開演時間ほぼジャスト。SEも何もない静かなステージ上に、バンドが登場。フロントマンのヴィレは、ステージ中央へとゆっくりと歩み寄りながら、オーディエンスに向かって小さく一礼。その貴公子然としたたたずまいに、ステージ上が一気に華やぐのが感じてとれた。

この日のオープニングを飾ったのは、メランコリックなギターのリフが美しい「ライト・ヒア・イン・マイ・アームズ」。ロマンティックなサウンドと、やわらかい言葉の数々が織りなす空間は、美しく、そして切ない。ヴィレの歌唱もメンバーの演奏も、すべてがしなやかに展開し、その美的な空間にぐいぐいと引き込まれていった。どこか幻想的な雰囲気さえ感じられたオープニングから一転して、ドラムのガスのハットの合図と同時に、「ヴェリード・アライブ・バイ・ラヴ」へ。

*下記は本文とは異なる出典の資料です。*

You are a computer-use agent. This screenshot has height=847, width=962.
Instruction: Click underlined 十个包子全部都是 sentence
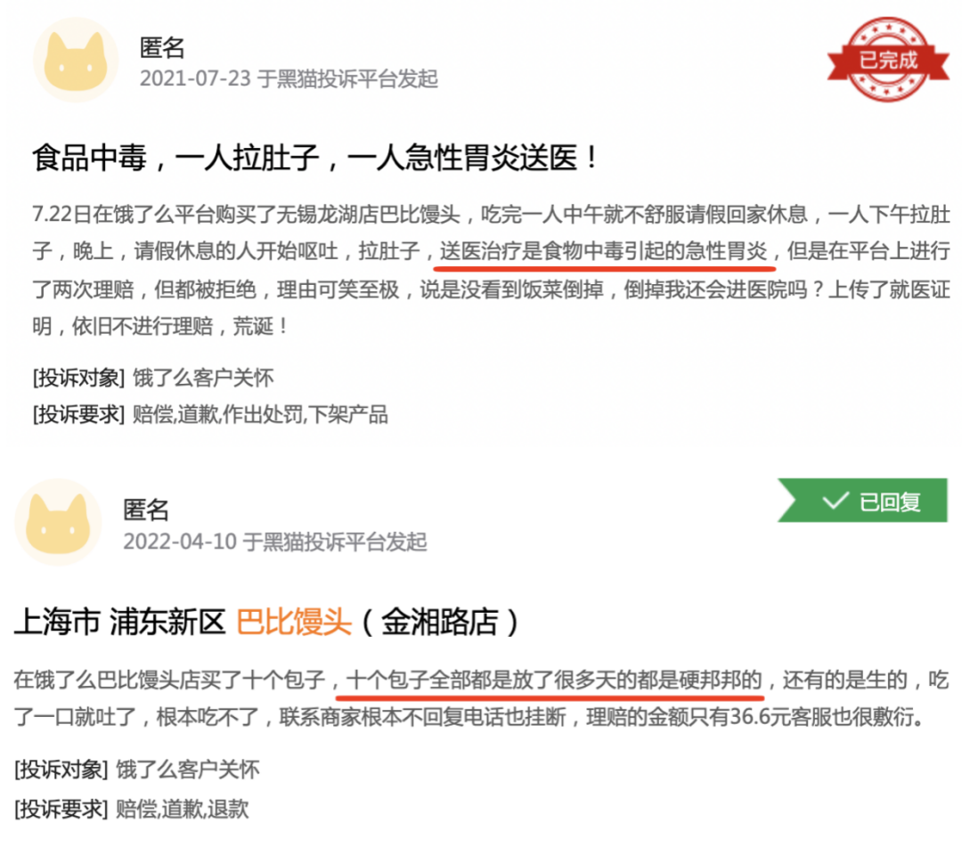pyautogui.click(x=554, y=680)
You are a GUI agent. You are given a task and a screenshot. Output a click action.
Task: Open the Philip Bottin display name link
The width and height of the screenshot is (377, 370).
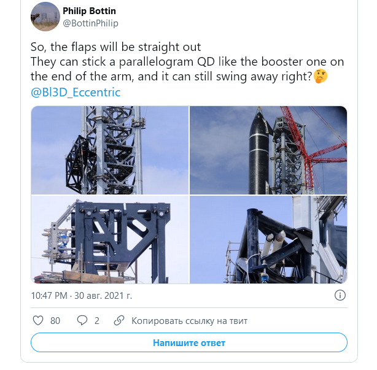[x=90, y=11]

メンバーにちょっとした指示を出す姿さえも優雅に見えるヴィレだが、アグレッシヴなサウンドの幕開けと同時に、その眼差しには鋭さが宿る。そして、熱いシャウトをからめてのエモーショナルなパフォーマンスののち、「ジョイン・ミー・イン・ザ・デス」、「ヴァンパイア・ハート」と、ドラマチックな楽曲をたたみかけていった。ライヴ中盤の「ウィックト・ゲーム」では、無音の空間でひとり、情感豊かに歌い上げるヴィレに誰もがクギヅケに。

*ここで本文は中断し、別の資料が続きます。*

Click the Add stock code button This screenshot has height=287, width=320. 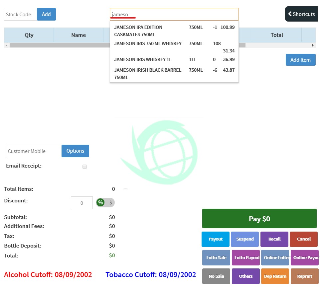point(46,14)
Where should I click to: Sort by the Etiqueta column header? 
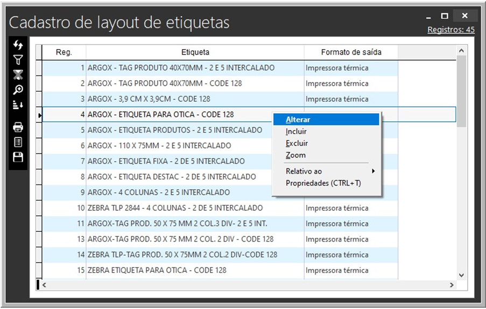tap(195, 52)
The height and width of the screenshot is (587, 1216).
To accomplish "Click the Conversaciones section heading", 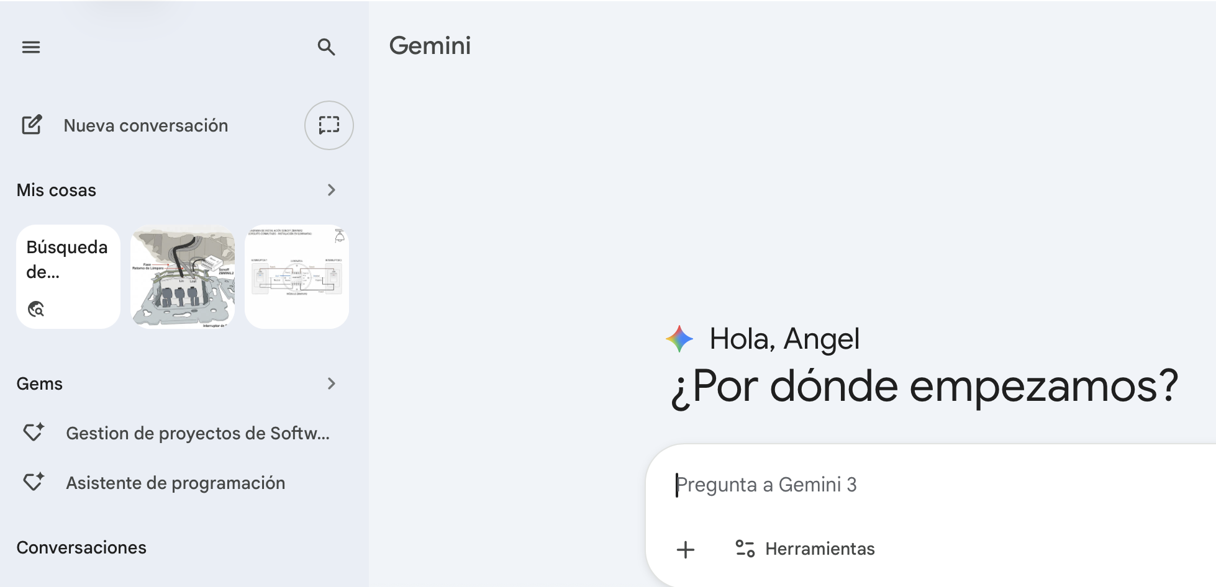I will pos(81,547).
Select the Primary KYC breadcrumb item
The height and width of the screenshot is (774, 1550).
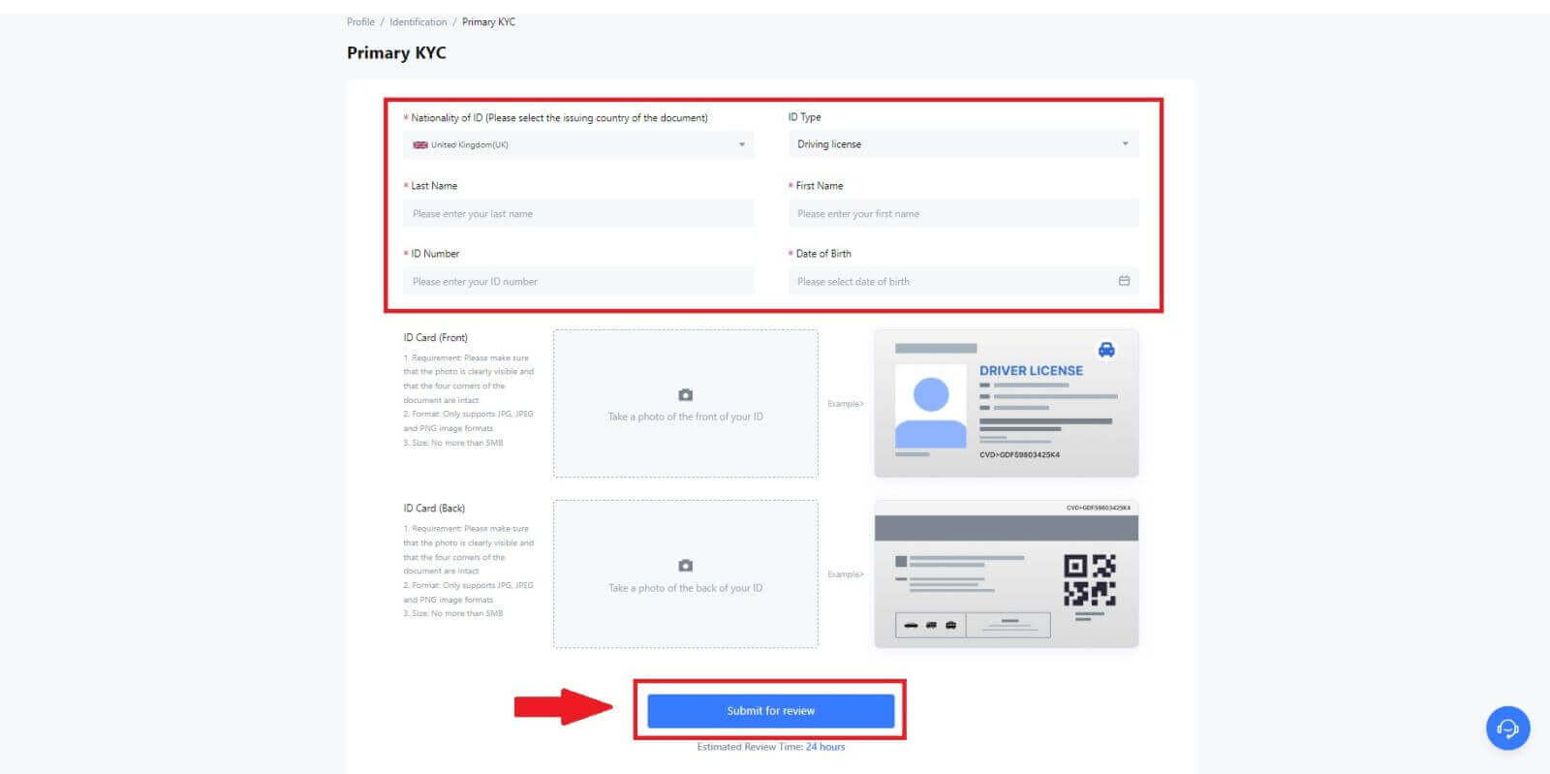coord(488,21)
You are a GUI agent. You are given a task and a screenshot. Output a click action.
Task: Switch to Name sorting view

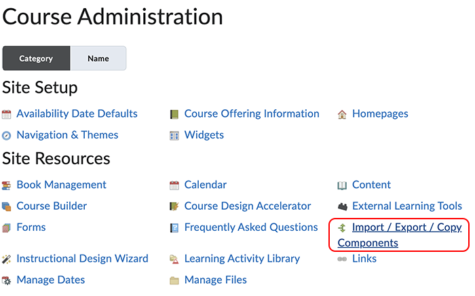click(98, 58)
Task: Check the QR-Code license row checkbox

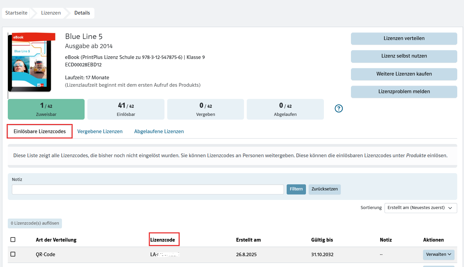Action: coord(13,254)
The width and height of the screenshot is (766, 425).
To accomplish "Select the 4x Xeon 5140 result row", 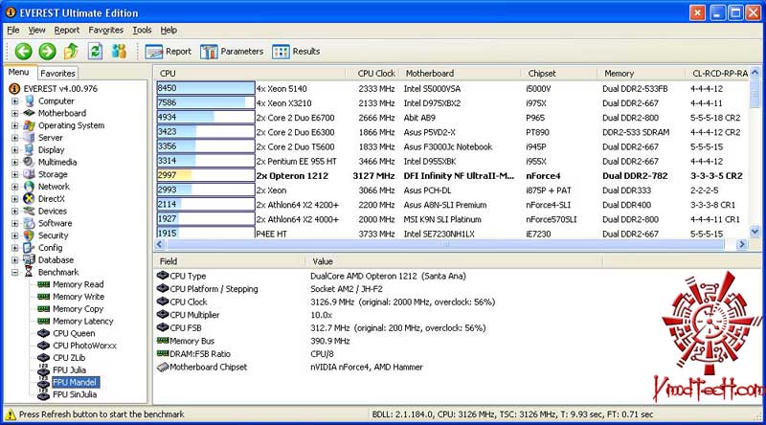I will click(x=452, y=88).
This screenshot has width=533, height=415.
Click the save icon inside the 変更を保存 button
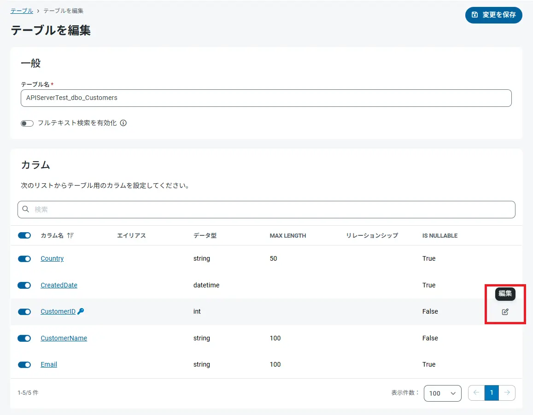click(474, 15)
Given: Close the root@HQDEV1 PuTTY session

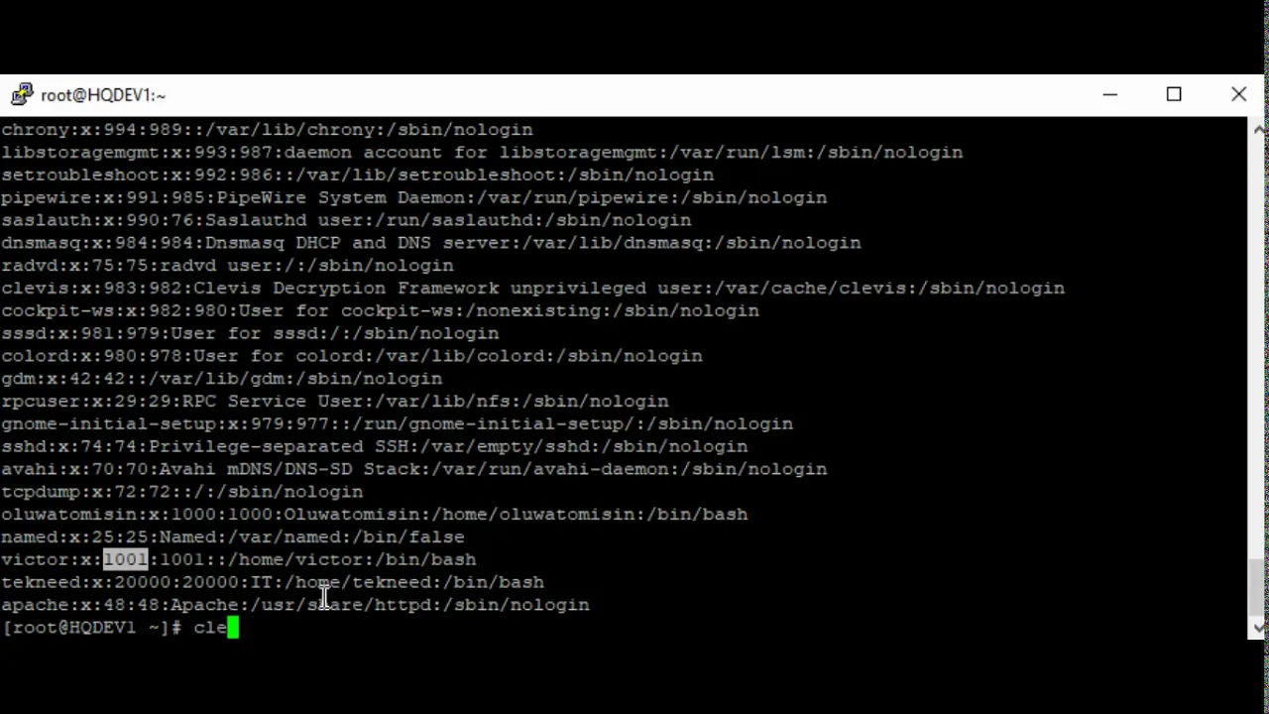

後半は、ピアノソロから美しいバンドアンサンブルへと大きな展開を見せる「ザ・サクラメント」から「ウィングス・オブ・ア・バタフライ」へと、きらめきのナンバーを立て続けに披露したのち、バンドの代表曲でもある「ザ・フューネラル・ハーツ」へ。美しいコーラスが荘厳な楽曲に彩りを与え、途中では、オーディエンスからの合唱もわき上がった。これにはヴィレを始め、メンバーも喜んだ様子で、“H.I.M.を呼んでくれてありがとう。また戻ってきます”と、この日初めてオーディエンスに向けて、歌以外の言葉が放たれた。そしてラストは「SOUL ON FIRE」で幕。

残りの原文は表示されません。